Her headache has spread down her neck, down her spine, and her fingers have all moved from shaky to numb. There’s something awfully wrong. "You didn't eat me, then. You just made me live."
"You're not in the city anymore, gal," the horse says, but quieter. "You've bled on this land. You love it, and loving’s as much work as bleeding or hammering. You love it here, even without naming the feeling or the place. Can't be eaten by the land if you're part of it again. Take a breath, now, keep on breathing."
There's not enough left in Étaín to manage comprehension. She's sinking into the sand, draining out of her own head.
“What’s your name?” she raises.
“Horse,” it says.
“Oh,” she says, and wakes up.
Someone is carrying her through a world of darkness. Every piece of her body burns.
“How long did you say she’s been out here?”
“Dropped her off yest’day mornin’ around eight. Saw her fall, but I didn’t think she’d hit her head like that.”
“Right.”
Étaín rolls over and realizes she’s not being carried in arms, but by a floating bed. At least one of the voices is Dockman. Maybe both. Maybe he has three heads, ten arms, and is taking her away to be eaten.
Étaín wakes up again and realizes she’s in a stretcher, heading to a boat with flashing lights, with Dockman nowhere in sight. His voice scratches through a radio pinned to the chest of the torso floating above her, which is carrying one end of the stretcher. "Ol' girl’s a painter, see."
“Severe concussion, heatstroke, and sunburns,” someone else says. A woman. “We need to get her into the city.”
“She’s awake,” says the male torso over her. “Can you hear me?”
Étaín squints. She tries to say something but opening her mouth tears through a scab of blood and old skin and she's overwhelmed with the taste of salty iron.
“We’ve got you,” says the woman. “Bloody awful weekend you’ve had.”
“D'you know how long you were lying in the sun?” asks the other EMT.

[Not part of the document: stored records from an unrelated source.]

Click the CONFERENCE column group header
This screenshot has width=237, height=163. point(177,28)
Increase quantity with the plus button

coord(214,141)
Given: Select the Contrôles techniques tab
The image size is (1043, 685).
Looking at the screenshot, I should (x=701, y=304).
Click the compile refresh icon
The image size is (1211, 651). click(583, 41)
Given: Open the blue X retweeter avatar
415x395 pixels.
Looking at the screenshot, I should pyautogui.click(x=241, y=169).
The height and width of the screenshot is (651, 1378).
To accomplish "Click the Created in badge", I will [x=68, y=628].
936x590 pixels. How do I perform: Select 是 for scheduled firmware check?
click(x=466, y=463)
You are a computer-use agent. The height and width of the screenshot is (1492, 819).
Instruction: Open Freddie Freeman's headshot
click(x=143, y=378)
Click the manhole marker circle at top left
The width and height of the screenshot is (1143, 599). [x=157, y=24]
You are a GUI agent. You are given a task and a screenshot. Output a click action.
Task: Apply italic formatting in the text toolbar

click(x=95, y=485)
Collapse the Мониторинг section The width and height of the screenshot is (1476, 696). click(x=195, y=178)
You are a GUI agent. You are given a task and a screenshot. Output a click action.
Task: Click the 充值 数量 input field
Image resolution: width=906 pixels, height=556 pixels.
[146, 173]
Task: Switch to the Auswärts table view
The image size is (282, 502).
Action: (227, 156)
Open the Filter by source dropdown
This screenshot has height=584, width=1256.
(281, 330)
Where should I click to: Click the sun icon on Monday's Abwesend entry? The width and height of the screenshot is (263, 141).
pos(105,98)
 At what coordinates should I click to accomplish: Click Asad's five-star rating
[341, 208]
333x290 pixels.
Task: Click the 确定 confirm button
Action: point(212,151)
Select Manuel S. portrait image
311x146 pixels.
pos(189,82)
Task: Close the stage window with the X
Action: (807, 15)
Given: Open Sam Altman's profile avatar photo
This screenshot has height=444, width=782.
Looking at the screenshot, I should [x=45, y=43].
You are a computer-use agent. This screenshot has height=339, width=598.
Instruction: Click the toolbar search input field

“What’s your name?” grills the woman.
They’ve made it down to the beach, and Étaín hears the sway of a creaking boat and feels the ocean's each-uisce spittle fall over her forehead. A glob of drool rolls to her cheek, taking a scabby bit of lip along with it. Étaín groans a sentence out and the man leans over to hear.
“Come again?” he asks.
Étaín sits up, blood in her teeth, and stares just past the woman to the galloping whitecapped waves. The braying and stomping, bucking and running, all the oceanic movement her island can take. That’s all there is to it, really. The land can stand on its own misjointed legs but it’s still on her to hold it steady.
The salt bites. The wind nickers. “Sometimes I’m Étaín,” she rasps, “and sometimes I’m the horse.”